Queries a Teamscale server for analysis results, evaluates them and emits a corresponding status code. The tool can be built as a native image using Maven.
Run this program giving all required parameters, additionally activating either --evaluate-findings or --evaluate-thresholds (or both). The program will contact the given Teamscale server and evaluate the configured thresholds or findings. If no violations of the configured rules are detected, the program exits with status code 0. In case a violation is detected, the violations are printed to the command line and the program exits with a non-zero, positive status code. If an internal error occurs during execution, debugging information is printed to the command line and the program exits with a non-zero, negative status code.
Use this in your CI pipeline to break the build when a non-zero status code is detected. If you want to keep the build running in case of internal errors, only break the build on positive status codes.
-p, --project=<project>
The project ID or alias (NOT the project name!) relevant for the analysis.
-s, --server=<teamscale-server-url>
The URL under which the Teamscale server can be reached.
-u, --user=<user>
The user that performs the query. Requires VIEW permission on the queried project.
-a, --accesskey=<accesskey>
The IDE access key of the given user. Can be retrieved in Teamscale under Admin > Users.
-b, --branch-and-timestamp=<branch:timestamp>
The branch and Unix Epoch timestamp for which analysis results should be evaluated. This is typically the branch and
commit timestamp of the commit that the current CI pipeline is building. The timestamp must be milliseconds since 00:00:
00 UTC Thursday, 1 January 1970 or the string
HEAD to evaluate thresholds on the latest revision on that branch.
Format: BRANCH:TIMESTAMP
Examples: master:1597845930000 or develop:HEAD
-c, --commit=<commit-revision>
The version control commit revision for which analysis results should be obtained. This is typically the commit that the
current CI pipeline is building. Can be either a Git SHA1, a SVN revision number or a Team Foundation changeset ID.
-f, --evaluate-findings
If this option is set, findings introduced with the given commit will be evaluated.

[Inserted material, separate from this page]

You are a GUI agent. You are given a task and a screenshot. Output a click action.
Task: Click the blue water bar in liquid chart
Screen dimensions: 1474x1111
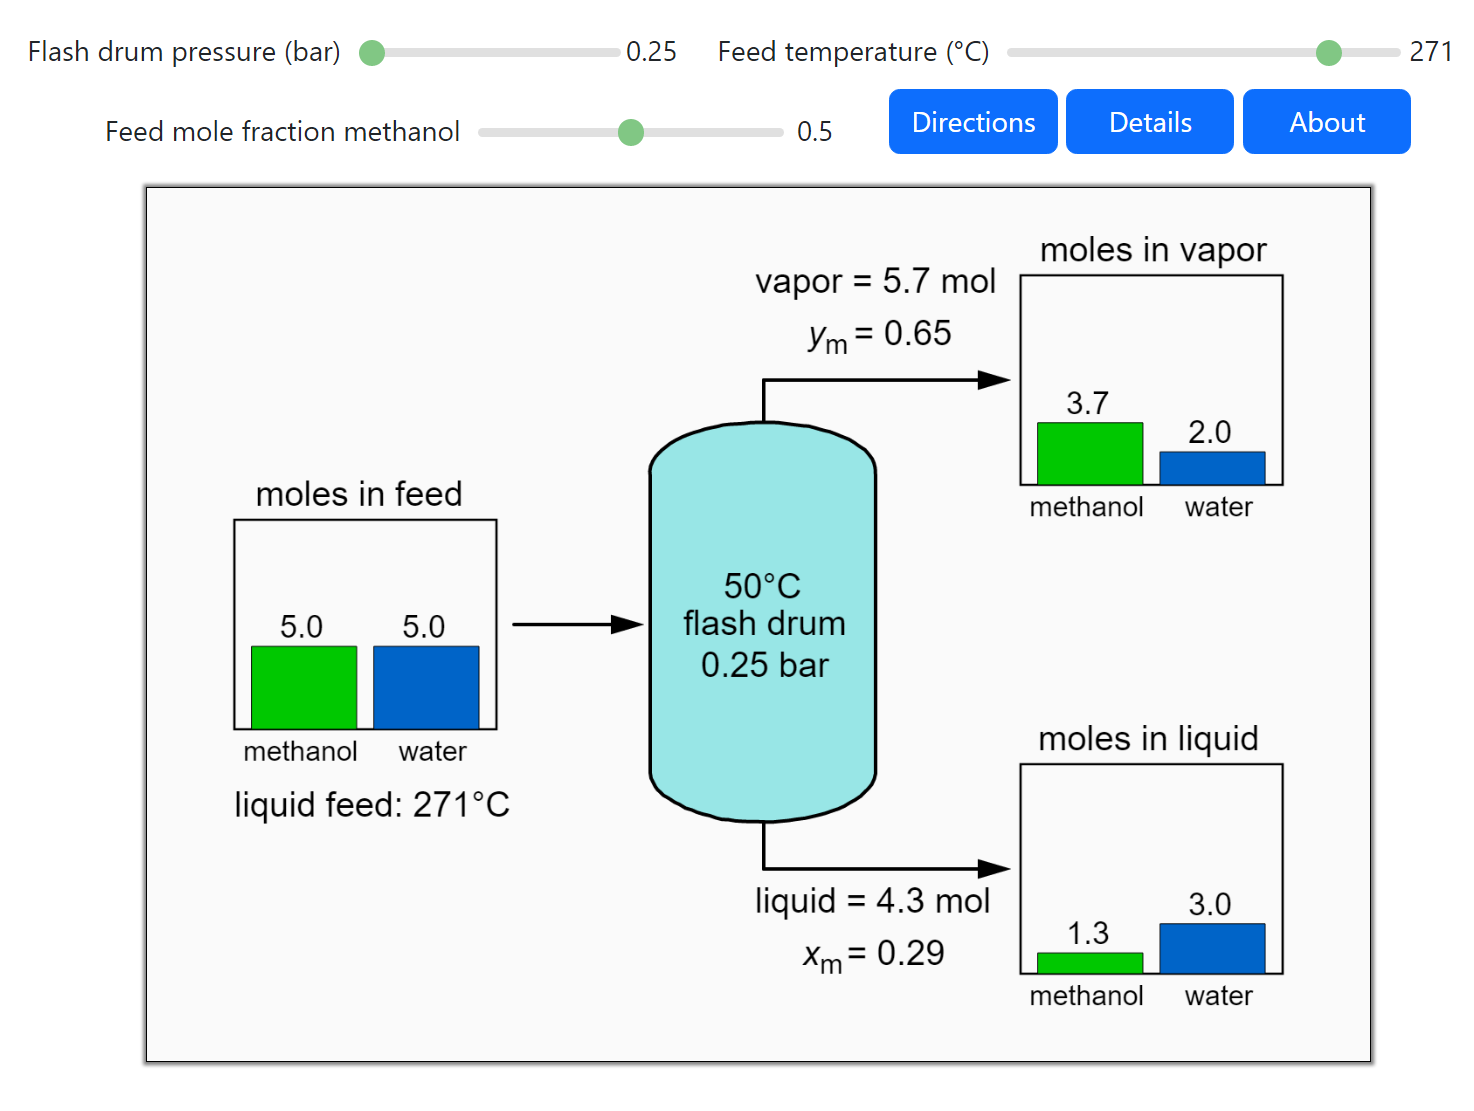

--fail-on-modified-code-findings
Whether to on findings in modified code (not just new findings).
--fail-on-yellow-findings
Whether to fail on yellow findings (with exit code 2).
--fail-on-yellow-metrics
Whether to fail on yellow metrics (with exit code 2).
-h, --help
Show this help message and exit.
--insecure
By default, SSL certificates are validated against the configured KeyStore. This flag disables validation which makes
using this tool with self-signed certificates easier.
-o, --threshold-config=<thresholdConfig>
The name of the threshold config that should be used.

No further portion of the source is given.